Mrs. Bernice Helen (nee: Kosterman) Zens, 91, passed away at St. Joseph’s Home for the Aged in Kenosha on Saturday, December 26, 2009.
Bernice was born in Racine on June 6, 1918, to the late Charles and Catherine (nee: Komas) Kosterman and lived most of her life in Racine. She was united in marriage to Edward N. Zens in Racine on October 22, 1949. He preceded her in death on November 21, 1999.
Bernice earned her degree in nursing and was employed as a pediatric nurse at St. Vincent’s Hospital and Orphanage in Chicago. She was also employed by S.C. Johnson and Sons until her marriage and was a devout member of St. Edward’s Catholic Church for many years.
She is survived by her son, Paul (Mary) Zens; daughters, Barbara (James) Hantschel and Gail (Steven) Pollock; grandchildren, Brian Zens, David Zens, Rebecca (John) Bohn, Allison (Anthony) Sansone, Paul Hantschel, Kristin Hantschel, Laura Pollock, and Elizabeth Pollock; brother Norbert (Margaret Mary) Kosterman; sister LaVerne Golden; sister-in-laws, Helen Spiering and Mary Liedick; and numerous other relatives and friends. She was preceded in death by her parents and eight siblings; Raymond, Verna, Marie, Ruth, Caroline, Dorothy, Charles and Rita.
A Mass of Christian Burial for Bernice will be held at St Edward’s Catholic Church, 1430 Grove Ave., on Thursday, December 31, 2009, at 11 a.m. with Father Allen Bratkowski officiating. Entombment will follow at Holy Cross Cemetery, Hwy 32. Relatives and friends may meet with the family at the church from 9 a.m. until the time of service. Memorials in memory of Bernice to St. Edwards will be appreciated.
It's hard to explain the power of her presence to someone who's never been fixed by that kind of determination, the kind that carries you through two wars and a Great Depression, ten brothers and sisters and three children and eight grandchildren and a world that changed so much from the beginning of her life to the end that she barely recognized it.

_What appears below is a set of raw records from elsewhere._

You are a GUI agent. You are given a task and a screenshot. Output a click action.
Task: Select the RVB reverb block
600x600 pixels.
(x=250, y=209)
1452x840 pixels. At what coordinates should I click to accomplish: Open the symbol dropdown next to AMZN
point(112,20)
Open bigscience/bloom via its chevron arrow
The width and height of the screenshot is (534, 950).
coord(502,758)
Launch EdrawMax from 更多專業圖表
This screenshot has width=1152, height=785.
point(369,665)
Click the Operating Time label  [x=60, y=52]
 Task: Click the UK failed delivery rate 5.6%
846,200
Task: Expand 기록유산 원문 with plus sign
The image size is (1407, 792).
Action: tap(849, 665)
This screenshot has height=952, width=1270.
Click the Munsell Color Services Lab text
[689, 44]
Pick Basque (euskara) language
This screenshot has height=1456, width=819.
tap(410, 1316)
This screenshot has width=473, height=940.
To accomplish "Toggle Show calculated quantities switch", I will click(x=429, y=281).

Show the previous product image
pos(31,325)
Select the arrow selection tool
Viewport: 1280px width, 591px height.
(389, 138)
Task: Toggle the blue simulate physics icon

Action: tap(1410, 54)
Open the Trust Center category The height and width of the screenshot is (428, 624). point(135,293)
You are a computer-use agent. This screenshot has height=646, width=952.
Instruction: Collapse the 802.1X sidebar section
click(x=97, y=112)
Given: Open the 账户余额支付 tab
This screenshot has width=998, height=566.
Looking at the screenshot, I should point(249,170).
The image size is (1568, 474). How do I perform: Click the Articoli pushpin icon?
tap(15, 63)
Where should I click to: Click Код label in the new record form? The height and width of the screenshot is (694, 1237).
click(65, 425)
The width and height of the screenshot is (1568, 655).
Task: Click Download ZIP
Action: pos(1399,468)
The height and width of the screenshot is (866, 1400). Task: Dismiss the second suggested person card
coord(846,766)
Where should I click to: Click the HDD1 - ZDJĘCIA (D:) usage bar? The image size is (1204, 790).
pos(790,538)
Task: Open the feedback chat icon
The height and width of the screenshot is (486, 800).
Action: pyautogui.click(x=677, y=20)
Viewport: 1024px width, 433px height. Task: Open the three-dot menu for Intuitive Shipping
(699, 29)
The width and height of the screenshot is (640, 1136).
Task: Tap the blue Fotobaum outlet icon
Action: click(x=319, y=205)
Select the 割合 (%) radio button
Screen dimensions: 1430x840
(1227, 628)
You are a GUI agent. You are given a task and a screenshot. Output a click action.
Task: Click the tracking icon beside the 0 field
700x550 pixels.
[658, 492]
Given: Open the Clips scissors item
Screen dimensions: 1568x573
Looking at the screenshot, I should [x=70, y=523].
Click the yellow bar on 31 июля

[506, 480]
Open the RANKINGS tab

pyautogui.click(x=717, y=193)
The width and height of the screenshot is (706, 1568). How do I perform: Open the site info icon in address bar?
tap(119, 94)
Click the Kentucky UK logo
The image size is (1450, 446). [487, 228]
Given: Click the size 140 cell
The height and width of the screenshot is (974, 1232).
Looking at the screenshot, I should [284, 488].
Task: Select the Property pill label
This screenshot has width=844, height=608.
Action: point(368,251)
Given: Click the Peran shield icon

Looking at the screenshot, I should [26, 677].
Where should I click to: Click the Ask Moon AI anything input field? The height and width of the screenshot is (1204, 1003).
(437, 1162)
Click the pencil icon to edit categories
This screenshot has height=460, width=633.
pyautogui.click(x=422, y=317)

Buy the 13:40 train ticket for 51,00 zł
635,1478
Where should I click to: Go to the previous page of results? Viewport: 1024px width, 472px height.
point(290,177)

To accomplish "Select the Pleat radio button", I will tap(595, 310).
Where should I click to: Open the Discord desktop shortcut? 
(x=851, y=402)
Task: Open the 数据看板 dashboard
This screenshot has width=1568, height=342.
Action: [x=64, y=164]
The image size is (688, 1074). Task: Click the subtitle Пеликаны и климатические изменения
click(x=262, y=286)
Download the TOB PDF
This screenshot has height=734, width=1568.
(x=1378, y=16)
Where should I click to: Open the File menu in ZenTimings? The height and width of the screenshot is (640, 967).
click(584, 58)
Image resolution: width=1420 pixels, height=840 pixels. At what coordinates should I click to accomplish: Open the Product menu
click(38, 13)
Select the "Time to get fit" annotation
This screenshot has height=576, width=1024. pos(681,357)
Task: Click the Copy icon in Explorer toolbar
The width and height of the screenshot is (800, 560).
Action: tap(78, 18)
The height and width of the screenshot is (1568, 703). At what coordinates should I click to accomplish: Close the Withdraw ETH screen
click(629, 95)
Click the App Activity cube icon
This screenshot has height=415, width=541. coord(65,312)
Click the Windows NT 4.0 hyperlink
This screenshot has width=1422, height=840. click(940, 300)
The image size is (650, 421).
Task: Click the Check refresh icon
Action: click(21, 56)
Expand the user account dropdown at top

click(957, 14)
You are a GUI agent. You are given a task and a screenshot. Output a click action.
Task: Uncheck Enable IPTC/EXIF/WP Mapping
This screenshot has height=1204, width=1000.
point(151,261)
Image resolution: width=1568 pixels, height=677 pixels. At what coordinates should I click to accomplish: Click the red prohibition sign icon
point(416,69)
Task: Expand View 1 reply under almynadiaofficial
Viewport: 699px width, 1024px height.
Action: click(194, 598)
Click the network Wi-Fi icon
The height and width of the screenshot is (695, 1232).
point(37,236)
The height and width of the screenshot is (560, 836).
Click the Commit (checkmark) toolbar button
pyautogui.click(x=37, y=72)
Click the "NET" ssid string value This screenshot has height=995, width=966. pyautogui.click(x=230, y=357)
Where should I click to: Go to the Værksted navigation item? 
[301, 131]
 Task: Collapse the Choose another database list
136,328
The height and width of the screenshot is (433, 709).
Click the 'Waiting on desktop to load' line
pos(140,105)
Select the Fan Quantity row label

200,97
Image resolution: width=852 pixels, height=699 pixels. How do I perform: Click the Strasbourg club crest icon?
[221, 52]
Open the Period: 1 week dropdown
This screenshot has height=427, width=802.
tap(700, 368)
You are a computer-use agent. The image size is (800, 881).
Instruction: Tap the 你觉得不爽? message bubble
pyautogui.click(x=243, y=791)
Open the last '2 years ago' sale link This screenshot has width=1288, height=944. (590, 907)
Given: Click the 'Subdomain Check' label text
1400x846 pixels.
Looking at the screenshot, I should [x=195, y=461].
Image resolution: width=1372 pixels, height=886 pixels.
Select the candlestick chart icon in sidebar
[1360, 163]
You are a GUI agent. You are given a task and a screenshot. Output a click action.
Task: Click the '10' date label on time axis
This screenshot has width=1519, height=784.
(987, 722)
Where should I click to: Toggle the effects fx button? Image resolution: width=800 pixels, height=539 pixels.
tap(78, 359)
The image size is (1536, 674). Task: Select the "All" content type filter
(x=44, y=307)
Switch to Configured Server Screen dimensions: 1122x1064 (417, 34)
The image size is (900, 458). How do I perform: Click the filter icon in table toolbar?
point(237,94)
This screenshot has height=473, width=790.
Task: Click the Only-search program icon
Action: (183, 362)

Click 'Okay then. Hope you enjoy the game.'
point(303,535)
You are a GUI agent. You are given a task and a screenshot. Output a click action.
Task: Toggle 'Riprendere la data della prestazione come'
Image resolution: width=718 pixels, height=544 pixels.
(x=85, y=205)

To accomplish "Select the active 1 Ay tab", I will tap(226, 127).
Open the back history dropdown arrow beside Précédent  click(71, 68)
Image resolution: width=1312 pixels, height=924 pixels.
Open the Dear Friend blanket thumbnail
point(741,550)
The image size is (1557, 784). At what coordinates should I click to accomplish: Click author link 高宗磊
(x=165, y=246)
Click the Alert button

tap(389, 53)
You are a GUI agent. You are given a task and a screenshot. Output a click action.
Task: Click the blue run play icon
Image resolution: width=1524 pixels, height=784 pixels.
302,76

Until her fingers could hardly hold the clothespins, she hung the washing on a line in the back yard to dry. She'd stand at the top of the stairs and yell down the names of all the kids and grandkids and everyone else she knew until she got to the one who answered. She said the rosary and went to church until she couldn't. She fought until she couldn't, too, to live the life she wanted to, one in which her table always had a place for family and her porch swing a seat for anyone who needed her comfort or advice.
When she was in the hospital four years ago, she got the nurses to sneak her candy and when one couldn't find a vein to draw blood she offered to stick herself. She let her daughter wear her wedding dress as a Halloween costume and taught her grandchildren to make perfect pie crusts. Two weeks before she died she was instructing the aides in her nursing home about what kind of cupcakes to make for their children.
Everyone's world spun on her axis, the strong center around which our joy revolved. Life without her seems impossible. But she's gone, and life is possible. She made it possible.